As we mentioned on 11 June 2010, Associated Newspapers Limited and Times Newspapers Limited sought permission to intervene in the forthcoming Supreme Court fair comment appeal of Spiller v Joseph (involving the Motown tribute band, the “Gillettes”, pictured right).  On 17 June 2010, Guardian News and Media Limited also applied to intervene.  On 21 June 2010, the solicitors for the respondents wrote to the court indicating that they opposed the application on the grounds that it would increase costs and as the interveners were seeking to advance similar arguments to the appellants, effectively “ganging up” on the claimants.

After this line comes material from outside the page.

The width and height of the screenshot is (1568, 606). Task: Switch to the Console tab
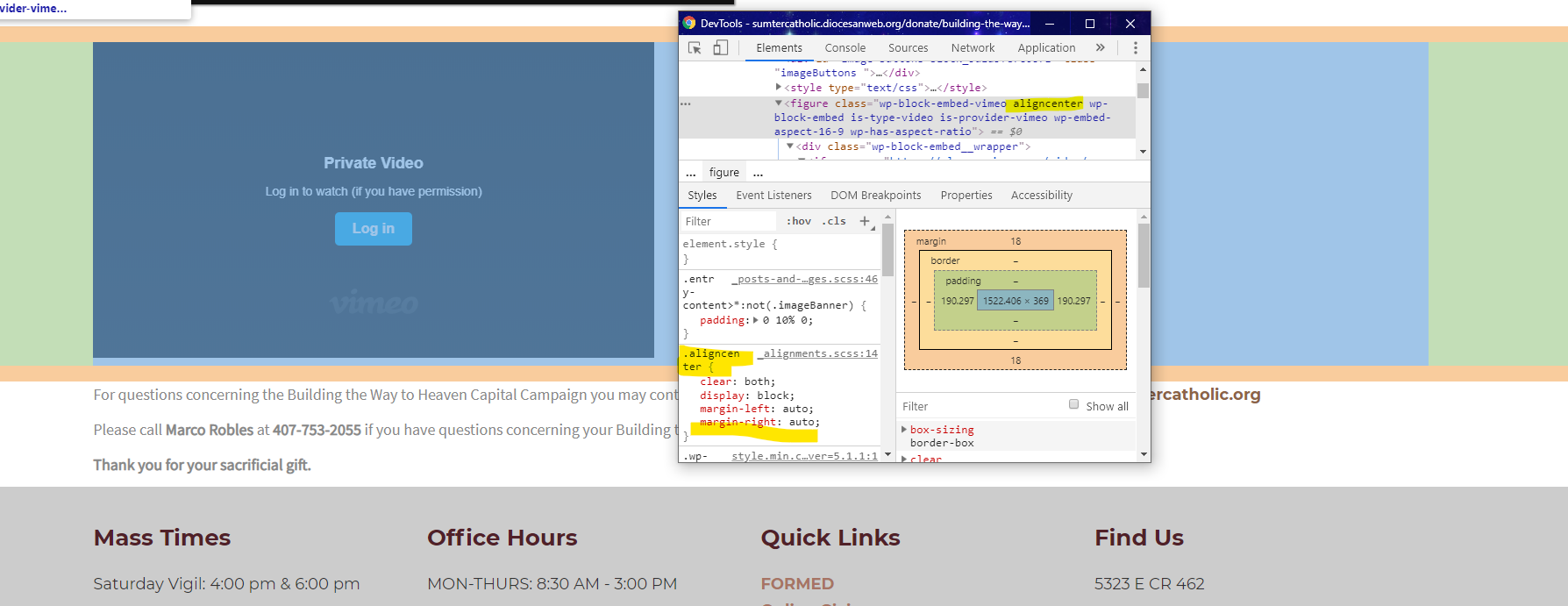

Notwithstanding the claimant’s opposition, the Supreme Court has today given the media companies permission to intervene by way of both written and oral submissions, limited to one hour.  This is a highly unusual course – interventions are very rare in “private law” cases and, historically, have only been permitted where wider issues of, for example, statutory construction or professional conduct arise.  We are not aware of any previous libel case in which the media have been permitted to intervene.

We reported on the granting of permission in this case and its listing.  In October 2009 the Court of Appeal ([2009] EWCA Civ 1075) struck out the defence of fair comment holding that although the words complained of were comment, they did not explicitly or implicitly indicate the facts on which comment was being made and the single allegation of fact expressly made was untrue.  The claim was brought by the members of the trio, the Gillettes concerning an allegation that they were “not professional enough to feature in our portfolio”.The case is due to be heard by a the UK Supreme Court on 26 and 27 July 2010.  The Supreme Court’s “Case Details” are to be found here.

1 Comment

  1. Godwin Busuttil

    Unusual though it may be for the Supreme Court to have permitted the media to intervene, more importantly, does it not create a real risk of injustice? Is it reasonable to expect the claimants – the respondents to the appeal (i.e. it is not their wish to be in the Supreme Court) – to address any arguments raised by the media interveners that are extraneous to the issues that arise between the parties? And if the claimants choose not to deal with such arguments, who is going to present the other side to the media’s story? Having permitted the media to intervene, surely it would be right for the Court to even things up and appoint an amicus curiae?